The last few months, I’ve found myself not wanting to write but to rest. To be in my real life, with my dog, with my friends, doing small stupid things. At Kristen Arnett’s wedding, Carmen and her partner Lauren took me to Target in a rented silver Dodge Charger and we bought silly sequined dresses and patterned floral shirts and earrings and lipgloss. There were no photos taken, there was no posing, no one had perfect hair or a perfect outfit. But it was one of my favorite moments.
Or the morning after the wedding, sitting by the pool with Kristen, catching up, having drinks with our legs in the water in the sun, the palm trees waving overhead, talking our bullshit and making each other laugh. And I thought to myself how perfect that was, how that was real friendship.

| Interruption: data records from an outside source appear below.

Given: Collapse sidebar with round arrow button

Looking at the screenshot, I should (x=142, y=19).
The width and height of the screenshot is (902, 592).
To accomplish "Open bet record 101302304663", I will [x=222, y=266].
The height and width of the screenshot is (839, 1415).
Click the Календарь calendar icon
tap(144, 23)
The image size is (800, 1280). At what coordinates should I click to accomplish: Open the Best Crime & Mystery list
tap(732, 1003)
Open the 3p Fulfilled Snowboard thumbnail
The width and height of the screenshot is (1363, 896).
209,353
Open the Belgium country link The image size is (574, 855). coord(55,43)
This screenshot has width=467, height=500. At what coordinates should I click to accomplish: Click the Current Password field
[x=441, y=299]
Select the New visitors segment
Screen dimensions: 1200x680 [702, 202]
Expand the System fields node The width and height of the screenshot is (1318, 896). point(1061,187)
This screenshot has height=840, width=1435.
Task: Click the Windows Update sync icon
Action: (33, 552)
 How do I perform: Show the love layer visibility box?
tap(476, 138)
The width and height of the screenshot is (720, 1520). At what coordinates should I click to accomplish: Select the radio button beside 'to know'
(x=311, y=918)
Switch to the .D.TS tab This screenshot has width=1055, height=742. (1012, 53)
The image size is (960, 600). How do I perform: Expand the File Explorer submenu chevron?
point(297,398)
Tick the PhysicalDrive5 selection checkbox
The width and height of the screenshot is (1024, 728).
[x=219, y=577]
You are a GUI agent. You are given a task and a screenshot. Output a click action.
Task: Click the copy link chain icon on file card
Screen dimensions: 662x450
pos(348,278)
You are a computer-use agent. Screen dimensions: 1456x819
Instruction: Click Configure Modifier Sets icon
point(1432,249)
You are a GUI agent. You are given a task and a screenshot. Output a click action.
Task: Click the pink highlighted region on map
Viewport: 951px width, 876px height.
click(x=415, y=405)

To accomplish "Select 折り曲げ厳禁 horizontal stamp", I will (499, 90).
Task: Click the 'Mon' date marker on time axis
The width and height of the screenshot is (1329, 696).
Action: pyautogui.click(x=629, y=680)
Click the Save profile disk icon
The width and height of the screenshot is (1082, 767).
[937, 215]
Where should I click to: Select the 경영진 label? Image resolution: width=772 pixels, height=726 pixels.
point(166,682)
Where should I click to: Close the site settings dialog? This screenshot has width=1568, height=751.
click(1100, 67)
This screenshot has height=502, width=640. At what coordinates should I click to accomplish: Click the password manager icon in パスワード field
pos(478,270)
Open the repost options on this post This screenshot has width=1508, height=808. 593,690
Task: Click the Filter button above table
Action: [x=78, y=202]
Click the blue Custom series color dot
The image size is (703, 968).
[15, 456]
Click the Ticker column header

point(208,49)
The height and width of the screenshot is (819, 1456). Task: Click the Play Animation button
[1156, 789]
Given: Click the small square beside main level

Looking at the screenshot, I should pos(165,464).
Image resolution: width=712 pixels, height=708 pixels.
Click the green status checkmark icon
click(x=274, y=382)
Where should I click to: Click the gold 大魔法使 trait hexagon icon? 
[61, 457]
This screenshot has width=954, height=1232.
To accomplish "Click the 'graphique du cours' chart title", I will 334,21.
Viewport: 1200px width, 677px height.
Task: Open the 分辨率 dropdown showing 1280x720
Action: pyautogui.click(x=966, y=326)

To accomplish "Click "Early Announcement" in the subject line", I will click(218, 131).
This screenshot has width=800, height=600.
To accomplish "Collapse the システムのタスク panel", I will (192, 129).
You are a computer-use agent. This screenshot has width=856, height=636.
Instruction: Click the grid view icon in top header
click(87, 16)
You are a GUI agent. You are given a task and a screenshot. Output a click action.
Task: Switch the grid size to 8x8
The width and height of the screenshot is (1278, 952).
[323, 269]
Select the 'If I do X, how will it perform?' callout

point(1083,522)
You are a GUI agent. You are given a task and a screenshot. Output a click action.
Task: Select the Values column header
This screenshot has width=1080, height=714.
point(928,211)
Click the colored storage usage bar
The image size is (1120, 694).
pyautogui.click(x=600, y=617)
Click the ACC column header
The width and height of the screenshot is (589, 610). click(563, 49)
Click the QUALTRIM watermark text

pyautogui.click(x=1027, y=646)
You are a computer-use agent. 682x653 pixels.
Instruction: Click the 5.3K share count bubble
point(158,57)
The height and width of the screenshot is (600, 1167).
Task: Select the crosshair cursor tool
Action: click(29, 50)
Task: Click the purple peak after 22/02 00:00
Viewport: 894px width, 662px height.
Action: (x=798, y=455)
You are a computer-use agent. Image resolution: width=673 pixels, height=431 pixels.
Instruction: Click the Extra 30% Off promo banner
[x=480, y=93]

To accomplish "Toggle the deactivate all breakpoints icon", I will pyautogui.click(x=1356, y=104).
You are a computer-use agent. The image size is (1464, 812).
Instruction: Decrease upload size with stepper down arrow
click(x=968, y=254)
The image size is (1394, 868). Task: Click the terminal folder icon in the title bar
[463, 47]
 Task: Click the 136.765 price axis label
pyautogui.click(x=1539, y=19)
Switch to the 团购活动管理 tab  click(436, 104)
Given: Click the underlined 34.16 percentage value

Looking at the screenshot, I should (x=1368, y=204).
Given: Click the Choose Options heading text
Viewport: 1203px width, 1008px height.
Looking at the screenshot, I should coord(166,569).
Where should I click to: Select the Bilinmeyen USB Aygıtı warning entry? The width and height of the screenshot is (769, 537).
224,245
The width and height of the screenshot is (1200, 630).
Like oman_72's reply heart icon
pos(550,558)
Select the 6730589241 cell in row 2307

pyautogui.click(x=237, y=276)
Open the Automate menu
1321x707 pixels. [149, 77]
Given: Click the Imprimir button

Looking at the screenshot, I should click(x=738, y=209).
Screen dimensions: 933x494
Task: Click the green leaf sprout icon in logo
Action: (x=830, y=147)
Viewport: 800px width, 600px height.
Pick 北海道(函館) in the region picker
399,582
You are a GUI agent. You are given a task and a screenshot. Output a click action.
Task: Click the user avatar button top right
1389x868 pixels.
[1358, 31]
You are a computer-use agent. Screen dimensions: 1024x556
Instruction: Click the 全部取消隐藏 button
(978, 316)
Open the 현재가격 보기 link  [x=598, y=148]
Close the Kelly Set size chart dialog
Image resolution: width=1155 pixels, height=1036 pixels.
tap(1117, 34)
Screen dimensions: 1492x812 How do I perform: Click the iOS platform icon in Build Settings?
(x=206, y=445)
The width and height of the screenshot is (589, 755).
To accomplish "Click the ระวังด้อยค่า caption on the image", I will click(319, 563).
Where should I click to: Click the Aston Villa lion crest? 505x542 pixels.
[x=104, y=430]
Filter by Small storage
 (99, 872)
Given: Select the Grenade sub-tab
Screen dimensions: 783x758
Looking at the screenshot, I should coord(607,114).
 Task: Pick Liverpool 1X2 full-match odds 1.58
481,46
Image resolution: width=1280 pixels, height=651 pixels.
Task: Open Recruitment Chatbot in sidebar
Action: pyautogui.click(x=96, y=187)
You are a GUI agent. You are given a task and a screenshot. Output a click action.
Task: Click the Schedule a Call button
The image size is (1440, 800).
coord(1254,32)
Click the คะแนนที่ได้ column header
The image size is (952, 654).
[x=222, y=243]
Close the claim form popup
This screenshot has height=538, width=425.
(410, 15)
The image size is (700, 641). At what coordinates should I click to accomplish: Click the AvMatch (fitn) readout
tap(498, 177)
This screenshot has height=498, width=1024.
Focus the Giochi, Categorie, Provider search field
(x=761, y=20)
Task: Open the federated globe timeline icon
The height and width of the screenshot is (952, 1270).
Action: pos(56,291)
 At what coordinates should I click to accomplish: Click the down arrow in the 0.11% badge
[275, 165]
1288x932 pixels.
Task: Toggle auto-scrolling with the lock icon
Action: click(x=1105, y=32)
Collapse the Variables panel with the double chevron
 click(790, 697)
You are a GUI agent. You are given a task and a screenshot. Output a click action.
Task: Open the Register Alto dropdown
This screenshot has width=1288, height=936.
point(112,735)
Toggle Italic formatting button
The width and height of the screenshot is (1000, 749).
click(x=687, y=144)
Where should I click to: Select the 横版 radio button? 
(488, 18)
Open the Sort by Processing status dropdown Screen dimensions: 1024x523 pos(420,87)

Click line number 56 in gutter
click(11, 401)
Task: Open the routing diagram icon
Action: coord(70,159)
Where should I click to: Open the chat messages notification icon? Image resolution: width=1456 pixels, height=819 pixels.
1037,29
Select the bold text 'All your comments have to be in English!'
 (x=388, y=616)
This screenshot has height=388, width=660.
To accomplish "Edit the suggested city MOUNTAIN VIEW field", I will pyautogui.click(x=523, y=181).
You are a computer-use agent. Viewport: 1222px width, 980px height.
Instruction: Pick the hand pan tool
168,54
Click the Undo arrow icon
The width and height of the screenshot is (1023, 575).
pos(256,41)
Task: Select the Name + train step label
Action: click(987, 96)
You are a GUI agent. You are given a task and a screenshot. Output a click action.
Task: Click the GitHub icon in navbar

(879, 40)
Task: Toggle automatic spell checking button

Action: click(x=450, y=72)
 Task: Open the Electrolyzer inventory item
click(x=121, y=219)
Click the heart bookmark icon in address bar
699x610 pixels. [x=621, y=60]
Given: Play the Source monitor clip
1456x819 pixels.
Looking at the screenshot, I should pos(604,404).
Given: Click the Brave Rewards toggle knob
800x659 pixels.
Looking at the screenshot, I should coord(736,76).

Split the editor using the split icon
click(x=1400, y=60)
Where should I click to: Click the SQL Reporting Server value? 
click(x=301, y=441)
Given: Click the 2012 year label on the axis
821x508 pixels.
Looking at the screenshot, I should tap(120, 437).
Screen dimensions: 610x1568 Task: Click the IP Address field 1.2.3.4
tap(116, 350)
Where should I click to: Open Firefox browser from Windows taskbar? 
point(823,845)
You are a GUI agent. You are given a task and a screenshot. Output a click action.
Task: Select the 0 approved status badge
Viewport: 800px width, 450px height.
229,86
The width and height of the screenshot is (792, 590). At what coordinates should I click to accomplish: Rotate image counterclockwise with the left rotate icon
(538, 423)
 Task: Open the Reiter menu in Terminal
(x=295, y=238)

More and more, I am craving those moments -- the imperfect ones, the relationships that aren’t a photo op but are the real mess of life. When Keisha comes to my house while I’m in sweatpants and no makeup, when we eat dim sum and pet my dog who stinks a little because she needs a bath, when I take a walk with my neighbor Sami, or go to Alamo Drafthouse in yoga pants with Tommy.
I peck away at writing, at new projects, but more and more, there is a settling in, a nesting, a quiet away from all of the noise of the internet debates and the publicity and the need to Always Be Posting. More and more, there is just this, real life, beautiful and messy, crystal clear and calm, the everyday unfolding of existence before the next catastrophe, the next drama, the next book tour. I’m trying to stay here, in it, for as long as I can.
Love this, Sarah! Thanks for sharing 💜 So over social media lately and into the quietness of real life. I don't need all the arguing and noise.